Tgl terbit: Rabu, 05 Februari 2014

PERNYATAAN DEKLARASI
KELOMPOK KERJA (POKJA) NETRALITAS AKTOR KEAMANAN PADA PEMILU 2014

Reformasi 1998 merupakan titik pijak transformasi nilai dari rejim otoritarian menjadi tatanan demokratis. Demokratisasi yang dibangun seharusnya menuju pada profesionalitas masing-masing institusi dalam pelayanan ke setiap warga negara dengan menerapkan kesetaraan serta menempatkan supremasi sipil. Dalam konteks politik keamanan, Posisi ini bukan berarti hubungan subordinat antara kelompok sipil dan aktor keamanan. Tetapi wujud profesionalisme sesuai tugas dan tanggung jawab masing-masing. Demokrasi sejatinya sistem politik yang membuka ruang kontestasi gagasan. Karena itu, demokrasi mengharamkan segala bentuk kemutlakan absolut.

Aktor keamanan (TNI, Polri, dan Badan Intelejen Negara) bersifat struktural-komando (sentralistik) dinilai memiliki profesionalisme ketika mampu membuat garis demarkasi dengan urusan politik. Tugas dan tanggung jawab aktor keamanan menjaga pertahanan dan keamanan negara. Sementara, tugas dan tanggung jawab sipil mengisi urusan politik yang bersandar kepada prinsip rasionalitas dan keberagaman.

Berkaca pada penyelenggaraan Pemilu sebelumnya, aktor keamanan juga dinilai tidak netral dalam pelaksanaannya.
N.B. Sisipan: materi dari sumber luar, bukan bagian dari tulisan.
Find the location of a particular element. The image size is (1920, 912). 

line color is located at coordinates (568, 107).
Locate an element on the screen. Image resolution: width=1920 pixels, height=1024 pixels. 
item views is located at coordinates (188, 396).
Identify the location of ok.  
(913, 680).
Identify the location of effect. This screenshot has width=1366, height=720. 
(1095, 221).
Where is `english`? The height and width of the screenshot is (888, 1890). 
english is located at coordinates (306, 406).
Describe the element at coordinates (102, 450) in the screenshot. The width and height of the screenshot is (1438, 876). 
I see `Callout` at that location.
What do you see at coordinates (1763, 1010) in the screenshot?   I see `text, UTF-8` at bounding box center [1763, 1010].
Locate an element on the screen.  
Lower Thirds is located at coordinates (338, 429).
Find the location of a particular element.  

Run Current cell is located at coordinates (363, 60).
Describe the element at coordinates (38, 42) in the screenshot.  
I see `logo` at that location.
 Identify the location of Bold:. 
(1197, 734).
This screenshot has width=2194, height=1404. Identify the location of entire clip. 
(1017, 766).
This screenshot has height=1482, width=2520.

Baik yang sifatnya tersistematis maupun secara sporadis. Langkah untuk tidak netral tersebut ditenggarai karenanya adanya keinginan untuk menjadikan pesta demokrasi tersebut sebagai bagian dari upaya mengambil keuntungan, baik keuntungan pribadi mapun institusi. Pada praktiknya efek dari campur tangan aktor keamanan untuk terlibat dalam politik praktis tidak hanya menginterupsi dan mengancam proses penguatan tahapan demokrasi, tapi juga dapat mengancam keutuhan republik karena ekses dari campur tangan tersebut juga salah satunya adalah menguatnya konflik, baik vertikal maupun horisontal.

Karenanya penyelenggraaan Pemilu 2014 adalah bagian dari momentum strategis bagi bangsa ini, di mana pada Pemilu 2014 akan terjadi pergantian kepemimpinan nasional dan secara reflektif mengukuhkan kembali tatanan demokrasi yang kita jalani selama 16 tahun sejak reformasi 1998. Potensi deviasi aktor keamanan harus dihindari, sehingga Pemilu 2014 berjalan jujur dan adil. Menjadi penting untuk ditegaskan bahwa mengawal penyelenggaraan Pemilu 2014 agar berjalan jujur dan adil tanpa ada intervensi dari aktor keamanan dan memastikan berjalan tanpa interupsi dari kepentingan aktor keamanan harus dilakukan.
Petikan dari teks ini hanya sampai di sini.